**Given data**

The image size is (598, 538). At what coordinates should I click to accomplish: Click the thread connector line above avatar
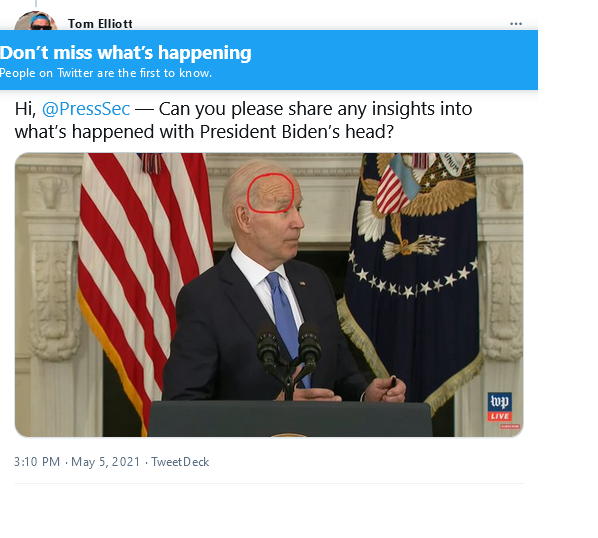pyautogui.click(x=36, y=4)
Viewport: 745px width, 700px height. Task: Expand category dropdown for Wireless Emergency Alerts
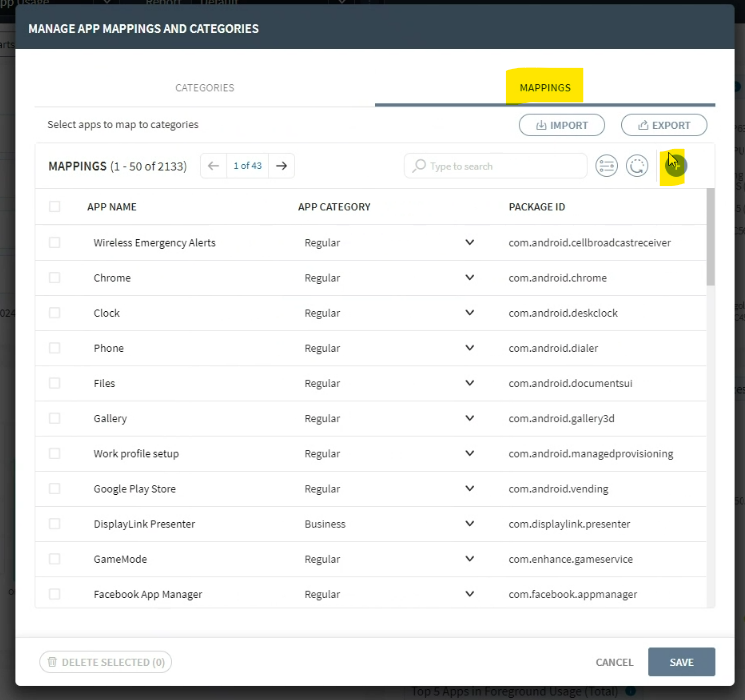coord(469,243)
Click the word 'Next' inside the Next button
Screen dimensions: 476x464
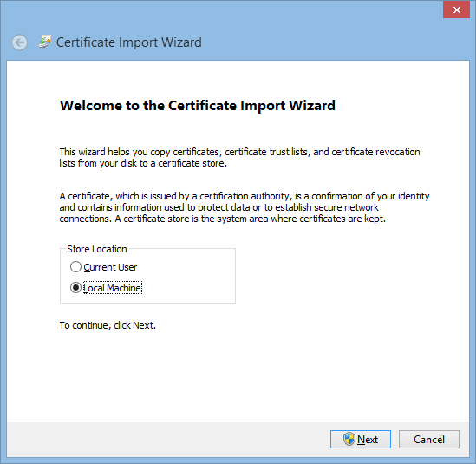[368, 440]
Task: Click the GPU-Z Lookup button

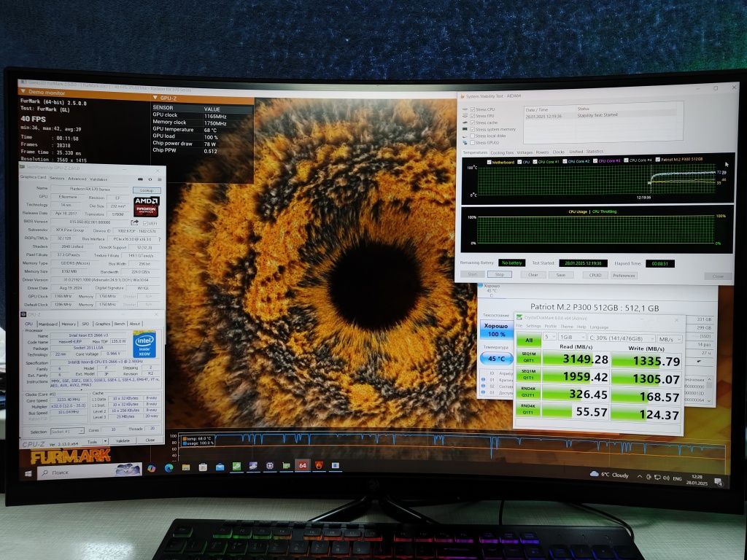Action: tap(147, 190)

**Work request**
Start at the line holding "Viewport: 745px width, 700px" and stop at the last line of the entries above. Repeat those lines exactly, pictures excluded.

**Answer space**
Viewport: 745px width, 700px height. Task: Expand category dropdown for Wireless Emergency Alerts
coord(469,243)
Click the word 'Next' inside the Next button
Screen dimensions: 476x464
[368, 440]
Task: Click the GPU-Z Lookup button

Action: tap(147, 190)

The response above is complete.